Là où le bât risque de blesser, c’est que le plan prévoit que ce sont les Préfets qui, dans chaque département, créeront « par instruction » une commission d’éthique. L’éthique, plutôt identifiée comme une dynamique instituante, ne fait pas bon ménage avec des cadres trop institués. Les espaces de réflexion éthique doivent jouir d’une relative autonomie par rapport aux lieux de pouvoir et de contrôle. Ils doivent se situer dans la dynamique subversive du mouvement ascendant des idées et propositions. C’est à ces conditions que le questionnement éthique interroge utilement les pratiques pour permettre leur transformation au cœur des enjeux de société qui traversent le travail social.

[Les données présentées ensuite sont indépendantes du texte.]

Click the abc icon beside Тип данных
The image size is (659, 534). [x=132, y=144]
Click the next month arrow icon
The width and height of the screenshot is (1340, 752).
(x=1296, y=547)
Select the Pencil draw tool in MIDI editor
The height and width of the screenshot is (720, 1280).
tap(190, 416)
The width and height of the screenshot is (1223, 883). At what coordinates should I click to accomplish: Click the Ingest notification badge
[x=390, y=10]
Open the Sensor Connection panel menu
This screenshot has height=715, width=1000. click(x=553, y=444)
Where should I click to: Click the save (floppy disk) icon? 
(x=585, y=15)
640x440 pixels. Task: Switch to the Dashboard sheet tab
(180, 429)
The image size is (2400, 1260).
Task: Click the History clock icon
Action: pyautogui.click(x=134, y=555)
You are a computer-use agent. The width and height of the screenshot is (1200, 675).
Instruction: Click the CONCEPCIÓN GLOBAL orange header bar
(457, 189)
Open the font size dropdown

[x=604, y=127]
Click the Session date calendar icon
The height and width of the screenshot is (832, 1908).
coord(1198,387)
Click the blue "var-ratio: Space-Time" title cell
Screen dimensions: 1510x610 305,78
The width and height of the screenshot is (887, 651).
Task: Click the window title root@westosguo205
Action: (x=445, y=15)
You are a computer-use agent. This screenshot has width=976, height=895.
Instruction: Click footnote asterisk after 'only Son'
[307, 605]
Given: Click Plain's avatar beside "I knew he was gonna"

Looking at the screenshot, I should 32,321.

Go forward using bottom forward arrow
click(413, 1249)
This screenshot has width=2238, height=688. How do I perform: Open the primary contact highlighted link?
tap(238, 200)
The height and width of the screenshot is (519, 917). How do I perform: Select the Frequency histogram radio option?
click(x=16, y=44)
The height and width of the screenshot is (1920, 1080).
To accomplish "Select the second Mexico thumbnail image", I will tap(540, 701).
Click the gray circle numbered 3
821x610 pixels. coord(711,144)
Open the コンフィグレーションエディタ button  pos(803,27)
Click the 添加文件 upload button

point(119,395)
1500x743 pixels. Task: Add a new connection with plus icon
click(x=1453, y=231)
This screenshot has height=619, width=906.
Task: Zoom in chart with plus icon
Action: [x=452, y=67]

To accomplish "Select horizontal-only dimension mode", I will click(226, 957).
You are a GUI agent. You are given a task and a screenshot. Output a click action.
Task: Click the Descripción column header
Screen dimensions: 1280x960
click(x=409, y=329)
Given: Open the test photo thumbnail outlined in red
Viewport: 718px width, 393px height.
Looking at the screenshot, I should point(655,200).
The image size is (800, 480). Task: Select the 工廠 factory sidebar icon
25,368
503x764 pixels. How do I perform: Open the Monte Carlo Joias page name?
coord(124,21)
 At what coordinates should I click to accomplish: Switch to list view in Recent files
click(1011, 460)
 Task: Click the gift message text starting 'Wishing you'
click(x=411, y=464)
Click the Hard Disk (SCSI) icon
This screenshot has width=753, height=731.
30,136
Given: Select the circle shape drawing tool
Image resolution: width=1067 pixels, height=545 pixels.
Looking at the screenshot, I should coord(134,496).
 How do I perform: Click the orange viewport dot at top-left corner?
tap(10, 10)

Par ailleurs, qu’il s’agisse des commissions d’éthique préfectorales ou des « instances légères et ouvertes préfigurant des observatoires du travail social » qui seront installées par appel au volontariat dans les régions ou les départements, un des éléments déterminant de leur pertinence reposera sur la place qu’y occuperont les usagers : simples alibis d’une parodie de démocratie ou forces vives d’une vision totalement rénovée de l’action sociale du XXIème siècle ?

 

 


[1] Condition de l’homme moderne, Calmann-Lévy, Paris, 1961 et 1983 (collection Pocket-Agora), pages 41-43

Commentaires

Merci pour votre analyse claire et lucide.